The Exynos vs Snapdragon debate shows no signs of abating anytime soon. The Exynos 990 that powers the Galaxy S20 series in most markets is inferior to the Snapdragon 865 that Samsung used in markets like the US, China, and its home market. And, for the Galaxy Note 20 and Galaxy Note 20 Ultra, Samsung has decided to keep the same Exynos chip while upgrading the Snapdragon 865 to the Snapdragon 865+.
That hasn't gone down well with fans, and the first benchmark of the Exynos 990-powered Galaxy Note 20 Ultra won't do anything to change their opinion. That's because the benchmark can't really tell us if Samsung has fixed the main issues with the Exynos 990: Its tendency to heat up, throttle the GPU in long gaming sessions, and draw too much power when high performance mode is enabled. A recent rumor suggested Samsung has ‘heavily' optimized the Exynos 990 for its second outing, but it remains to be seen if that is actually the case.
The benchmark does confirm that performance levels of the Galaxy Note 20 and Galaxy Note 20 Ultra will be similar to the Galaxy S20, S20+, and S20 Ultra, which shouldn't come as a surprise as both flagship series have the same processor inside. And while a single benchmark isn't enough to tell the complete story, the Exynos variants will seemingly fall further behind the Snapdragon variant in multi-core performance, thanks to the switch to the Snapdragon 865+ on the latter.

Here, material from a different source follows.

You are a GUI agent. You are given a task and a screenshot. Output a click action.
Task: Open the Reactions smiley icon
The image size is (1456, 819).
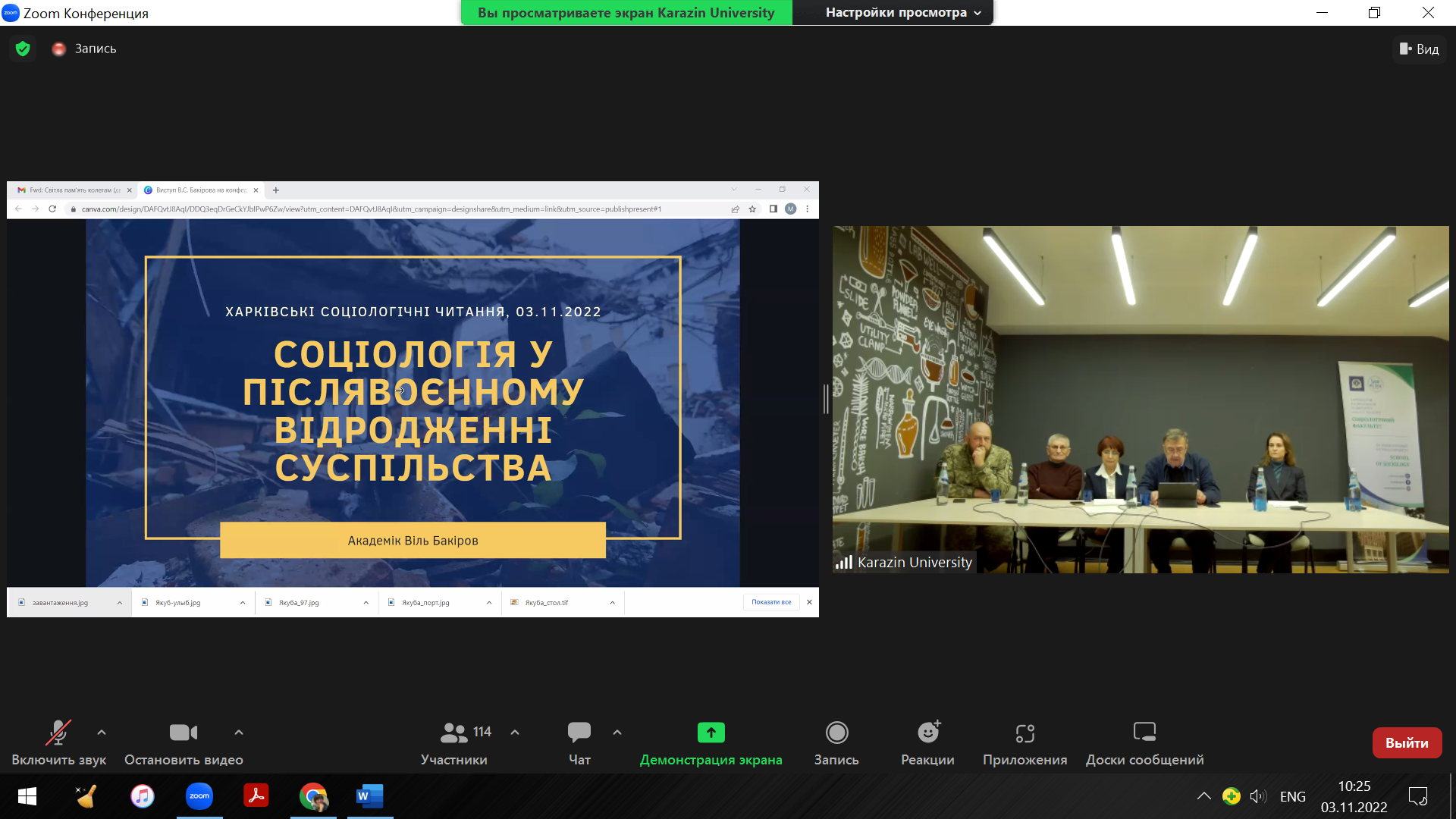coord(927,733)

The Galaxy Note 20 series is going to be unveiled in just five days at Samsung's virtual Unpacked event and will be accompanied by the Galaxy Z Fold 2, Galaxy Tab S7 and Galaxy Tab S7+, Galaxy Watch 3, and Galaxy Buds Live. Hopefully, the Korean giant will have a good explanation this time around for its decision to sell a superior version of its latest flagship in select markets, instead of the PR-laced non-answer it offered us earlier this year.